→ **YOUR GOAL**: Return each line of the listing exactly as written.

[RECORDS — start]

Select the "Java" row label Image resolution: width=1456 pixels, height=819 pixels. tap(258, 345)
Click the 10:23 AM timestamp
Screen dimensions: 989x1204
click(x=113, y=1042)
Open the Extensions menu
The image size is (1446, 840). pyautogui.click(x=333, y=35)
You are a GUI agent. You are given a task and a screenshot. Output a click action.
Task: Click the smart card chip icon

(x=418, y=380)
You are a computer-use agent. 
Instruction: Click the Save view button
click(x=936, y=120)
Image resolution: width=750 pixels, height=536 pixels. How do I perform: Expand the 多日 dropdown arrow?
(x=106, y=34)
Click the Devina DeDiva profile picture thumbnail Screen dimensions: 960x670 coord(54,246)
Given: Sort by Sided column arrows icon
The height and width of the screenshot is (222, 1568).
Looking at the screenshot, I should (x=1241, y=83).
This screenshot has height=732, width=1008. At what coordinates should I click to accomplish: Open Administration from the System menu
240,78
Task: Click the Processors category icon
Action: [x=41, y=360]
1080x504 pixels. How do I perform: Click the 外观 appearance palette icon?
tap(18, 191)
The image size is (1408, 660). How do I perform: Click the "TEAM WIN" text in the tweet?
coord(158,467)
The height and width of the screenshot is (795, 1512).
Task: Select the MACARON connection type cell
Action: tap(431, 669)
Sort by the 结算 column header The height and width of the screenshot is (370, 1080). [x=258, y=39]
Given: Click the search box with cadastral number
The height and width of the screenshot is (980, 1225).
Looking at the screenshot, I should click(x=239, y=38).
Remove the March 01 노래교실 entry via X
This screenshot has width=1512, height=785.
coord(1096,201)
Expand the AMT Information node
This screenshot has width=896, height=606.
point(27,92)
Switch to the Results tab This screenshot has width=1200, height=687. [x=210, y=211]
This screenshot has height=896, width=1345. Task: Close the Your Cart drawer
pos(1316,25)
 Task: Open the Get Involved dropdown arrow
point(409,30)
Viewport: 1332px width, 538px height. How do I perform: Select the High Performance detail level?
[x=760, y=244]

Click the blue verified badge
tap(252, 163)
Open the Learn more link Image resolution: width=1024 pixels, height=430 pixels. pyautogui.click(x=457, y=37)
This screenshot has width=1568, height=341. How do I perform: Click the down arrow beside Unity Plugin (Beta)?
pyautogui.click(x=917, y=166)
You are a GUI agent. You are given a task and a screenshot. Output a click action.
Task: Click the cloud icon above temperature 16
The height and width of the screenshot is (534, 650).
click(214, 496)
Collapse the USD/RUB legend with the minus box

[RECORDS — finish]

→ **SOLUTION FOR THIS TASK**:
Select the "Java" row label Image resolution: width=1456 pixels, height=819 pixels. tap(258, 345)
Click the 10:23 AM timestamp
Screen dimensions: 989x1204
click(x=113, y=1042)
Open the Extensions menu
The image size is (1446, 840). pyautogui.click(x=333, y=35)
You are a GUI agent. You are given a task and a screenshot. Output a click action.
Task: Click the smart card chip icon

(x=418, y=380)
You are a computer-use agent. 
Instruction: Click the Save view button
click(x=936, y=120)
Image resolution: width=750 pixels, height=536 pixels. How do I perform: Expand the 多日 dropdown arrow?
(x=106, y=34)
Click the Devina DeDiva profile picture thumbnail Screen dimensions: 960x670 coord(54,246)
Given: Sort by Sided column arrows icon
The height and width of the screenshot is (222, 1568).
Looking at the screenshot, I should (x=1241, y=83).
This screenshot has height=732, width=1008. At what coordinates should I click to accomplish: Open Administration from the System menu
240,78
Task: Click the Processors category icon
Action: [x=41, y=360]
1080x504 pixels. How do I perform: Click the 外观 appearance palette icon?
tap(18, 191)
The image size is (1408, 660). How do I perform: Click the "TEAM WIN" text in the tweet?
coord(158,467)
The height and width of the screenshot is (795, 1512).
Task: Select the MACARON connection type cell
Action: tap(431, 669)
Sort by the 结算 column header The height and width of the screenshot is (370, 1080). [x=258, y=39]
Given: Click the search box with cadastral number
The height and width of the screenshot is (980, 1225).
Looking at the screenshot, I should click(x=239, y=38).
Remove the March 01 노래교실 entry via X
This screenshot has width=1512, height=785.
coord(1096,201)
Expand the AMT Information node
This screenshot has width=896, height=606.
point(27,92)
Switch to the Results tab This screenshot has width=1200, height=687. [x=210, y=211]
This screenshot has height=896, width=1345. Task: Close the Your Cart drawer
pos(1316,25)
 Task: Open the Get Involved dropdown arrow
point(409,30)
Viewport: 1332px width, 538px height. How do I perform: Select the High Performance detail level?
[x=760, y=244]

Click the blue verified badge
tap(252, 163)
Open the Learn more link Image resolution: width=1024 pixels, height=430 pixels. pyautogui.click(x=457, y=37)
This screenshot has width=1568, height=341. How do I perform: Click the down arrow beside Unity Plugin (Beta)?
pyautogui.click(x=917, y=166)
You are a GUI agent. You are given a task and a screenshot. Output a click action.
Task: Click the cloud icon above temperature 16
The height and width of the screenshot is (534, 650).
click(214, 496)
Collapse the USD/RUB legend with the minus box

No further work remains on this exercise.